Immediately Kid3 wanted to know who he was because he could see what I did when I saw that man's face. He wanted to know who was talking to his Mom because the reality of another man taking his Dad's place is something he wants to face with his eyes open. His curiosity was piqued and teased with the sense of intuition that I felt when I knew there was another woman in my ex's life before he decided he was leaving. I knew as much as my son knew in seeing this chiseled face and the smirk of a juicy secret that there was something worth looking at and questioning. I assured him that I'm not dating anyone and the one person that makes me laugh and giggle on a regular basis throughout the day is only a friend. Right now, it's the truth. Honestly it was the truth when we were still texting and I was obsessively analyzing each word he sent. As far into the future as I can see, it will remain the truth until I meet a man worth changing my relationship status.

Yesterday I had 3 kids at the pediatrician.  We were running late and skipped breakfast so when I'm awarded Mom of the Year, I will skip the vending machine breakfast and the fast food lunch on the way to school in my acceptance speech. I forgot to make sure my order was wheat free, and I spent the night in pain. Dharmic balance, right?  I had a small chili from Wendy's and my milder discomfort was chest and back pain that woke me up throughout the night.  Envy me, I dare you. (There is a point, keep reading.)

Lately my dreams each night tend to lose focus by morning and I'm left with vague impressions and generally a good mood. Last night was different and I realized it was in letting my guard down. Usually before bed I rehash what I've done and what my next day will accomplish.  I enjoy flooding my mind with what I want to do and focus on.  My dreams then take on an adventurous flair where I am my own hero.  Sometimes I will have lucid dreams where I'm fully aware that I am dreaming, and I will visit people or have conversations where I am my own tour guide because I know I'm dreaming. In pain last night, the only focus was finding a comfortable position.  My dreams defaulted to the last two men I have wanted to think about lately. I actively redirect my thoughts when they cross my mind, in fact. They were pleasant dreams, but dreams I hadn't entertained in a while with intention.

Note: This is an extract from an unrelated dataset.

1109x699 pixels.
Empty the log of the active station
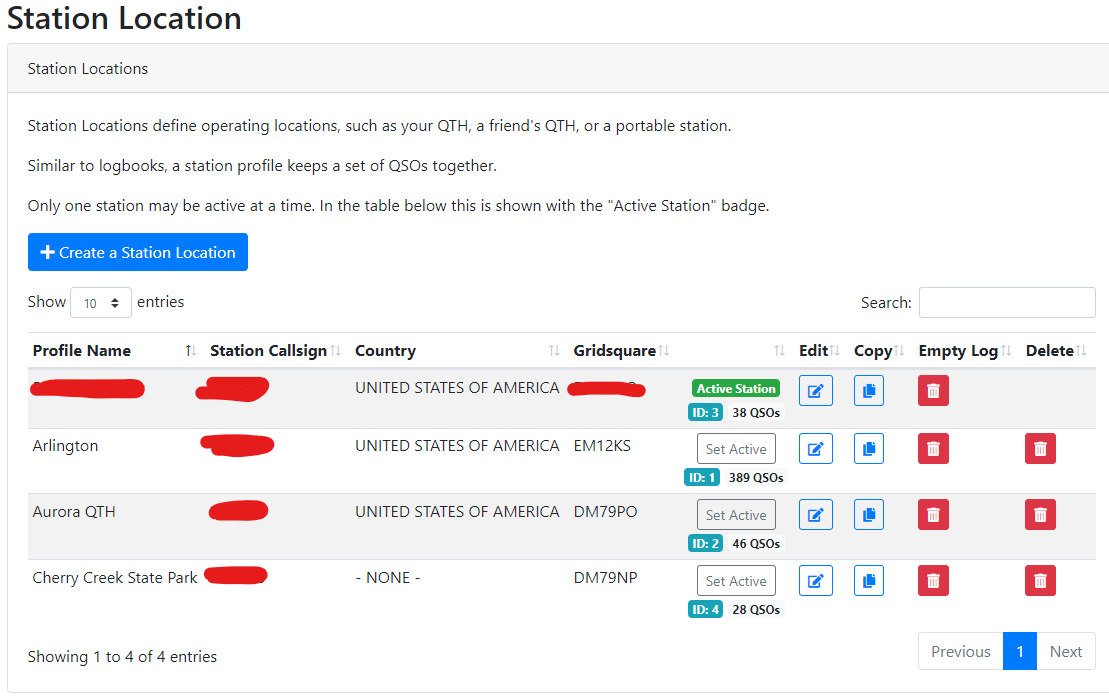[932, 390]
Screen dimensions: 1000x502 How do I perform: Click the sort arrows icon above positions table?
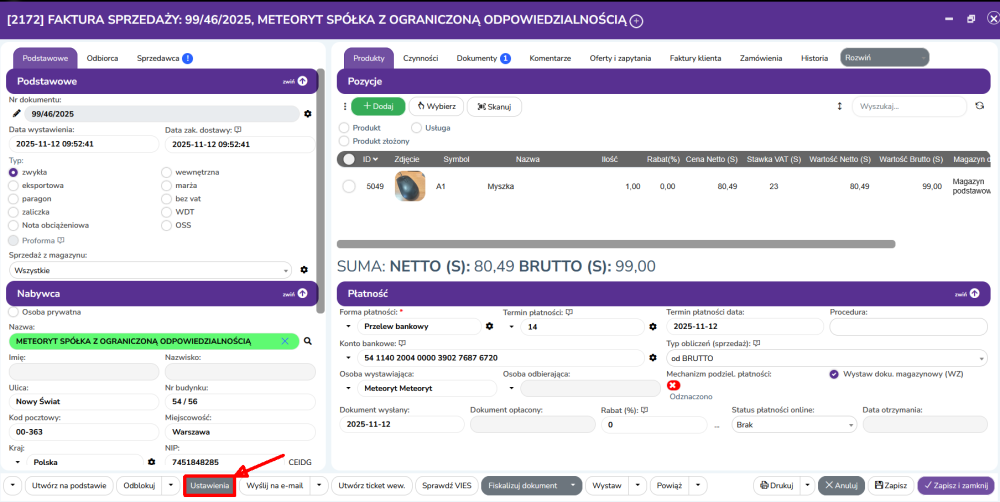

When you are so driven to protect yourself, the hard shell that covers you makes it hard to see the sunlight and harder to breathe in the beauty around you.  Your vigilance searches for an attack and that search will usually find something, even if it is only in your head.

In my awareness of redirecting my thoughts each night, I lose out on the specifics of happy dreams.  I miss the joy that comes from letting my mind wander into the places where there was happiness, even if that joy is now a series of melancholy memories.

For my sons, one day I will meet someone amazing and I will decide he will be able to meet my kids.  My sons will be hyper aware and looking at this person in comparison to their Dad.  He'll treat me in a way that is better than their Dad treated me toward the end.  They'll see how happy I am and feel guilt because that's how this will play out.  They'll be angry because they can't control these changes in their lives. They won't see that there's someone so great with kids I will trust that he will be gentle with mine.  They will only see the consequences of choices they have no decisions in. They will always be on guard and it will take an amazing man and lots of patience to help them see otherwise.

Today I will not allow skepticism and doubt to rob me of the beauty I might miss.  I will let my guard down and there will be joy and pleasant surprises.